Creates a summary network where each cluster becomes a single node. Edge weights are aggregated from the original network using the specified method. Returns a cograph_network object ready for plotting.

Usage

summarize_network(
  x,
  cluster_list = NULL,
  method = c("sum", "mean", "max", "min", "median", "density", "geomean"),
  directed = TRUE
)

cluster_network( x, cluster_list = NULL, method = c("sum", "mean", "max", "min", "median", "density", "geomean"), directed = TRUE )

cnet( x, cluster_list = NULL, method = c("sum", "mean", "max", "min", "median", "density", "geomean"), directed = TRUE )

Value

A cograph_network object with:

  • One node per cluster (named by cluster)

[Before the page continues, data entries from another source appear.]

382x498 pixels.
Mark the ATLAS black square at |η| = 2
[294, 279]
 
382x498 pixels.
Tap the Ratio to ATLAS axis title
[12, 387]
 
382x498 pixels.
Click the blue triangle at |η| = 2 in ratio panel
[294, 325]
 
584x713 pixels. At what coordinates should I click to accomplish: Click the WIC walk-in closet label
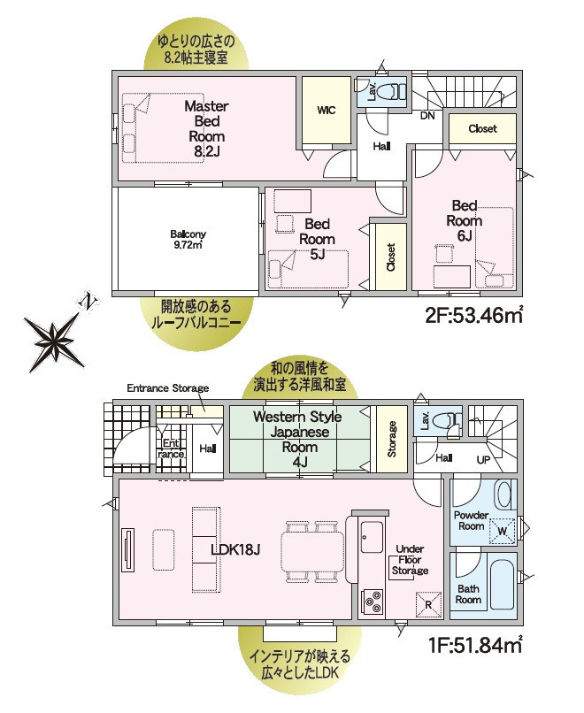click(327, 110)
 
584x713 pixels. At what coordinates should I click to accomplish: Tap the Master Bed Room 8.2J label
click(206, 128)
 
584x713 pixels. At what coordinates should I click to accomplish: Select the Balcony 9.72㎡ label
click(188, 240)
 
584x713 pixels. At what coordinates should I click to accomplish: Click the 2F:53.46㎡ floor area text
click(474, 315)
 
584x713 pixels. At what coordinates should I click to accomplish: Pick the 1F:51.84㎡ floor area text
click(475, 645)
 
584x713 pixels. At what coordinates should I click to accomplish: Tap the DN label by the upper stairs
click(427, 116)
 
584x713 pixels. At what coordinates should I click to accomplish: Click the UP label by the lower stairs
click(483, 460)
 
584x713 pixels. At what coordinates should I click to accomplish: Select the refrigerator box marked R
click(429, 604)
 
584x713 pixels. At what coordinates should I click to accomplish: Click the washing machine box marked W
click(503, 531)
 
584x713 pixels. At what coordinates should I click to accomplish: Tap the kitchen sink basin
click(372, 537)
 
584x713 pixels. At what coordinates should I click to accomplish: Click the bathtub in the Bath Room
click(503, 585)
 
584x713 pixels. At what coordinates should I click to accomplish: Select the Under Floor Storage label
click(410, 560)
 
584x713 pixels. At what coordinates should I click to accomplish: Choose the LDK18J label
click(235, 549)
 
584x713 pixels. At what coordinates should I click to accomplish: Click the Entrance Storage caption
click(168, 388)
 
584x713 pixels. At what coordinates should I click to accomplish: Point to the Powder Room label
click(472, 521)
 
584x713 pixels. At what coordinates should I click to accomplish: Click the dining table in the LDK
click(312, 550)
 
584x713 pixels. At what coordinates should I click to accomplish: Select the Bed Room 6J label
click(465, 220)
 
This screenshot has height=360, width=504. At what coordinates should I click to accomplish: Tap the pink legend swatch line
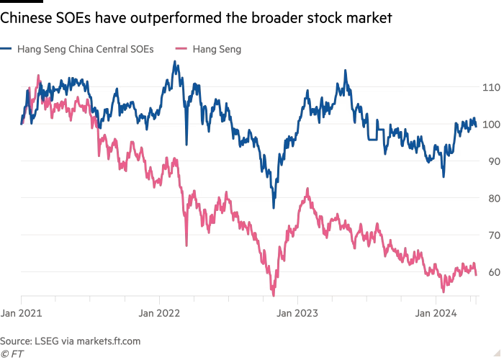[x=182, y=49]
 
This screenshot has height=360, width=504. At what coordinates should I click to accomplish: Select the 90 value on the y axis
[x=492, y=161]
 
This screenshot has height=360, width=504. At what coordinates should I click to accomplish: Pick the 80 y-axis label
[x=492, y=198]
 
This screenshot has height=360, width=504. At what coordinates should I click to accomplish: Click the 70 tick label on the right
[x=492, y=235]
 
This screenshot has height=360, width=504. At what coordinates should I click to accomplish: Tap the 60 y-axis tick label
[x=492, y=272]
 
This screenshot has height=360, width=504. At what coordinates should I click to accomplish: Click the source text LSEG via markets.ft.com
[x=70, y=340]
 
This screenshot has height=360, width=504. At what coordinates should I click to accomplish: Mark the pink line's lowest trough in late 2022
[x=274, y=294]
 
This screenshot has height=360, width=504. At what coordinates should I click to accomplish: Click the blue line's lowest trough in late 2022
[x=274, y=207]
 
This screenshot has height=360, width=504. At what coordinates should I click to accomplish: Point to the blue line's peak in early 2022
[x=174, y=63]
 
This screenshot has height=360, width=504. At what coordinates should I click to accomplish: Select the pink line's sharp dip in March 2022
[x=186, y=245]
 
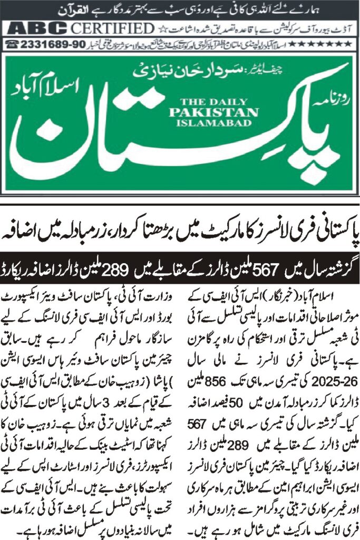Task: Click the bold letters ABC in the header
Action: point(36,28)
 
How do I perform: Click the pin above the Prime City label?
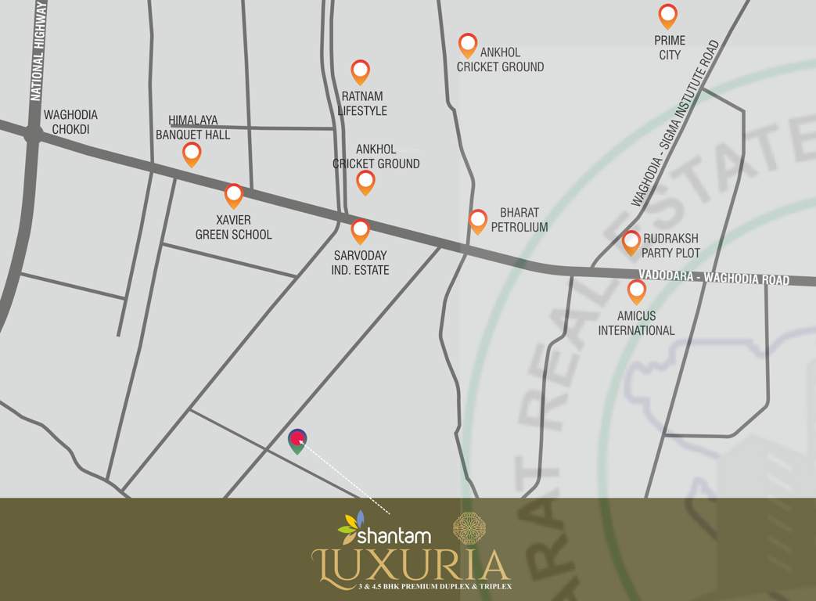tap(667, 15)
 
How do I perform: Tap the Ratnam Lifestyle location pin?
tap(360, 71)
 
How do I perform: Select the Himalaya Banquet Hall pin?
tap(192, 153)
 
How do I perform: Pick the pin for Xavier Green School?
tap(234, 195)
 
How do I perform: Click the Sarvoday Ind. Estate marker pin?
tap(360, 230)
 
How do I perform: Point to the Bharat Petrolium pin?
tap(478, 221)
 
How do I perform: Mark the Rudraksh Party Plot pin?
tap(631, 242)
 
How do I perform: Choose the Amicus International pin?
tap(637, 291)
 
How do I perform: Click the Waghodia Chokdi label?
tap(70, 122)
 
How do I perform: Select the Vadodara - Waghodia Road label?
tap(714, 277)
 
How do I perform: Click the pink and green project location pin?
tap(297, 441)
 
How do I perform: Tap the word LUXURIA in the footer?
tap(411, 565)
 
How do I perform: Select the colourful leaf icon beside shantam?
tap(352, 527)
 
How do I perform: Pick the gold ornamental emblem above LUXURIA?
tap(470, 529)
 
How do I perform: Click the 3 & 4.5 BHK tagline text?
tap(434, 586)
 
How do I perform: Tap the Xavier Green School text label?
tap(234, 227)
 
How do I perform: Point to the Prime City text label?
tap(670, 48)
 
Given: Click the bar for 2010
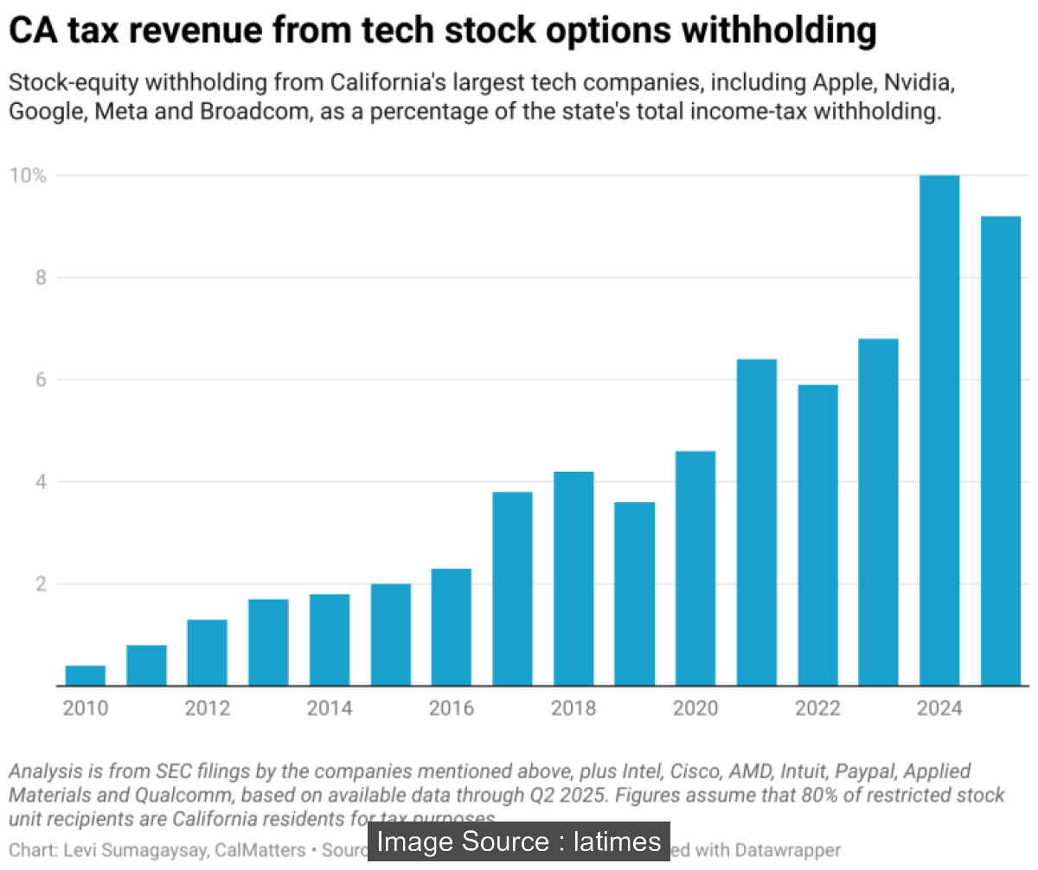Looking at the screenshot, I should click(86, 675).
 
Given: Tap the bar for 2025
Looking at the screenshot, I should click(1000, 450).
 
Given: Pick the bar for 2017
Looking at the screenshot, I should click(512, 589).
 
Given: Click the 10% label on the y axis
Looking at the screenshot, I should click(27, 176).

  • Edge weights = aggregated between-cluster weights

  • nodes$size = cluster sizes (number of original nodes)

See summarize_network.

See summarize_network.

Arguments

x

A weight matrix, tna object, or cograph_network.

cluster_list

Cluster specification:

  • Named list of node vectors (e.g., list(A = c("n1", "n2"), B = c("n3", "n4")))

  • String column name from nodes data (e.g., "clusters", "groups")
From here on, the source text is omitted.